### Goal of the exercise
Nothing but the data below, returned exactly, should appear in the answer.

### Record excerpts

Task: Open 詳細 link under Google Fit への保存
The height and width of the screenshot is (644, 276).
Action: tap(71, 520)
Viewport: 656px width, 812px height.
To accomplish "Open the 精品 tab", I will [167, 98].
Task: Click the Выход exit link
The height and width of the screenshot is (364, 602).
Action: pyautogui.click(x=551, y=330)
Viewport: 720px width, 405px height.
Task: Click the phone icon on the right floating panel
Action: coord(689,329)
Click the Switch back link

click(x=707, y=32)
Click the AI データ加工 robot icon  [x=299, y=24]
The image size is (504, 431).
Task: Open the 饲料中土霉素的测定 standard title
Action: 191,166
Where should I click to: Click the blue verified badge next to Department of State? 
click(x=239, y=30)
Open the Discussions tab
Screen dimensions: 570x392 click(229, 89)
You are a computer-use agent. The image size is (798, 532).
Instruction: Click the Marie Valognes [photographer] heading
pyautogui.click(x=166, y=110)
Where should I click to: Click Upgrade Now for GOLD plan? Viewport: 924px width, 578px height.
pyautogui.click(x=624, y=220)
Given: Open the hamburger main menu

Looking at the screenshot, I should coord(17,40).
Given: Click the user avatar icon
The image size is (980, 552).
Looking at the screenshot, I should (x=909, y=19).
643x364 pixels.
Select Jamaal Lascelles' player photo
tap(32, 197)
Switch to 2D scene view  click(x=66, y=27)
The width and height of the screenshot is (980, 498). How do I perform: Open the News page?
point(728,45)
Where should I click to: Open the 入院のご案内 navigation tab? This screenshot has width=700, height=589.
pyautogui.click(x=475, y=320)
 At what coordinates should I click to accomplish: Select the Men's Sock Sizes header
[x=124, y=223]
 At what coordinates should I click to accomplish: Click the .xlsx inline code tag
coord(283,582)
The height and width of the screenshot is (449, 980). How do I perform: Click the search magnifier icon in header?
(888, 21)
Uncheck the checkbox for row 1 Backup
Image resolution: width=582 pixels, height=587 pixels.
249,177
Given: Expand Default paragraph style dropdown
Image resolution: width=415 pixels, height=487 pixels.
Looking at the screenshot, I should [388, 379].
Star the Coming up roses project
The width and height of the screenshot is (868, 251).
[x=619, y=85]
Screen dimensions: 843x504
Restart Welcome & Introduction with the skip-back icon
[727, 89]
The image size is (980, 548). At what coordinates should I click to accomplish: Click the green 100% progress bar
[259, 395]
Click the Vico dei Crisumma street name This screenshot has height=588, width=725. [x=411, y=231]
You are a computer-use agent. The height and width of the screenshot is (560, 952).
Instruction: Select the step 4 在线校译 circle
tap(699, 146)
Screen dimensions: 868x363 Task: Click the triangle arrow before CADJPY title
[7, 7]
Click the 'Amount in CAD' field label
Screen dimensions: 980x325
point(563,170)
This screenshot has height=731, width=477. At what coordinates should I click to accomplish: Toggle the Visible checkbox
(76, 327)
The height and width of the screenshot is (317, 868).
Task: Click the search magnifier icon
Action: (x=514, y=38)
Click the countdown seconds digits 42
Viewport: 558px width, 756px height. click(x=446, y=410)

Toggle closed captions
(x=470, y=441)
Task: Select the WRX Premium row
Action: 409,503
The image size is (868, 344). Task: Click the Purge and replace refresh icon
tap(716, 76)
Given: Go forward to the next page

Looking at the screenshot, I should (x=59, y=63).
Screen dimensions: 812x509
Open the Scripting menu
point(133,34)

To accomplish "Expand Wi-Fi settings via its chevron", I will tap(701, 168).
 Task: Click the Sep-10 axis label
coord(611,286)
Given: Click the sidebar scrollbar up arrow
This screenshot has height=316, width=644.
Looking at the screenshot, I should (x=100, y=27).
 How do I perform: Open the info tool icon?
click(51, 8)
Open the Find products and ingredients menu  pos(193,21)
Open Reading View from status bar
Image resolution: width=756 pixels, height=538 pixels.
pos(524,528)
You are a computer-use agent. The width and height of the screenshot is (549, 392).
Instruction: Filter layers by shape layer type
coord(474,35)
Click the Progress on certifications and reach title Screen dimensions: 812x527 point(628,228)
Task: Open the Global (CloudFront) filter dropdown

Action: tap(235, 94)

### Solution for this task
Task: Open 詳細 link under Google Fit への保存
The height and width of the screenshot is (644, 276).
Action: tap(71, 520)
Viewport: 656px width, 812px height.
To accomplish "Open the 精品 tab", I will [167, 98].
Task: Click the Выход exit link
The height and width of the screenshot is (364, 602).
Action: pyautogui.click(x=551, y=330)
Viewport: 720px width, 405px height.
Task: Click the phone icon on the right floating panel
Action: coord(689,329)
Click the Switch back link

click(x=707, y=32)
Click the AI データ加工 robot icon  [x=299, y=24]
The image size is (504, 431).
Task: Open the 饲料中土霉素的测定 standard title
Action: 191,166
Where should I click to: Click the blue verified badge next to Department of State? 
click(x=239, y=30)
Open the Discussions tab
Screen dimensions: 570x392 click(229, 89)
You are a computer-use agent. The image size is (798, 532).
Instruction: Click the Marie Valognes [photographer] heading
pyautogui.click(x=166, y=110)
Where should I click to: Click Upgrade Now for GOLD plan? Viewport: 924px width, 578px height.
pyautogui.click(x=624, y=220)
Given: Open the hamburger main menu

Looking at the screenshot, I should coord(17,40).
Given: Click the user avatar icon
The image size is (980, 552).
Looking at the screenshot, I should (x=909, y=19).
643x364 pixels.
Select Jamaal Lascelles' player photo
tap(32, 197)
Switch to 2D scene view  click(x=66, y=27)
The width and height of the screenshot is (980, 498). How do I perform: Open the News page?
point(728,45)
Where should I click to: Open the 入院のご案内 navigation tab? This screenshot has width=700, height=589.
pyautogui.click(x=475, y=320)
 At what coordinates should I click to accomplish: Select the Men's Sock Sizes header
[x=124, y=223]
 At what coordinates should I click to accomplish: Click the .xlsx inline code tag
coord(283,582)
The height and width of the screenshot is (449, 980). How do I perform: Click the search magnifier icon in header?
(888, 21)
Uncheck the checkbox for row 1 Backup
Image resolution: width=582 pixels, height=587 pixels.
249,177
Given: Expand Default paragraph style dropdown
Image resolution: width=415 pixels, height=487 pixels.
Looking at the screenshot, I should [388, 379].
Star the Coming up roses project
The width and height of the screenshot is (868, 251).
[x=619, y=85]
Screen dimensions: 843x504
Restart Welcome & Introduction with the skip-back icon
[727, 89]
The image size is (980, 548). At what coordinates should I click to accomplish: Click the green 100% progress bar
[259, 395]
Click the Vico dei Crisumma street name This screenshot has height=588, width=725. [x=411, y=231]
You are a computer-use agent. The height and width of the screenshot is (560, 952).
Instruction: Select the step 4 在线校译 circle
tap(699, 146)
Screen dimensions: 868x363 Task: Click the triangle arrow before CADJPY title
[7, 7]
Click the 'Amount in CAD' field label
Screen dimensions: 980x325
point(563,170)
This screenshot has height=731, width=477. At what coordinates should I click to accomplish: Toggle the Visible checkbox
(76, 327)
The height and width of the screenshot is (317, 868).
Task: Click the search magnifier icon
Action: (x=514, y=38)
Click the countdown seconds digits 42
Viewport: 558px width, 756px height. click(x=446, y=410)

Toggle closed captions
(x=470, y=441)
Task: Select the WRX Premium row
Action: 409,503
The image size is (868, 344). Task: Click the Purge and replace refresh icon
tap(716, 76)
Given: Go forward to the next page

Looking at the screenshot, I should (x=59, y=63).
Screen dimensions: 812x509
Open the Scripting menu
point(133,34)

To accomplish "Expand Wi-Fi settings via its chevron", I will tap(701, 168).
 Task: Click the Sep-10 axis label
coord(611,286)
Given: Click the sidebar scrollbar up arrow
This screenshot has height=316, width=644.
Looking at the screenshot, I should (x=100, y=27).
 How do I perform: Open the info tool icon?
click(51, 8)
Open the Find products and ingredients menu  pos(193,21)
Open Reading View from status bar
Image resolution: width=756 pixels, height=538 pixels.
pos(524,528)
You are a computer-use agent. The width and height of the screenshot is (549, 392).
Instruction: Filter layers by shape layer type
coord(474,35)
Click the Progress on certifications and reach title Screen dimensions: 812x527 point(628,228)
Task: Open the Global (CloudFront) filter dropdown

Action: tap(235, 94)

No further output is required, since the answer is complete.